ENTRIES SUPPLIED =
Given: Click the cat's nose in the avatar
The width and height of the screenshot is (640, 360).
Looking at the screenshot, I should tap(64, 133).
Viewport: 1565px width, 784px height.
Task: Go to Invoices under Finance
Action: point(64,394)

TASK REQUIREMENTS = Every line of the listing should be given again exactly.

COMPLETED EXERCISE =
Given: Click the cat's nose in the avatar
The width and height of the screenshot is (640, 360).
Looking at the screenshot, I should tap(64, 133).
Viewport: 1565px width, 784px height.
Task: Go to Invoices under Finance
Action: point(64,394)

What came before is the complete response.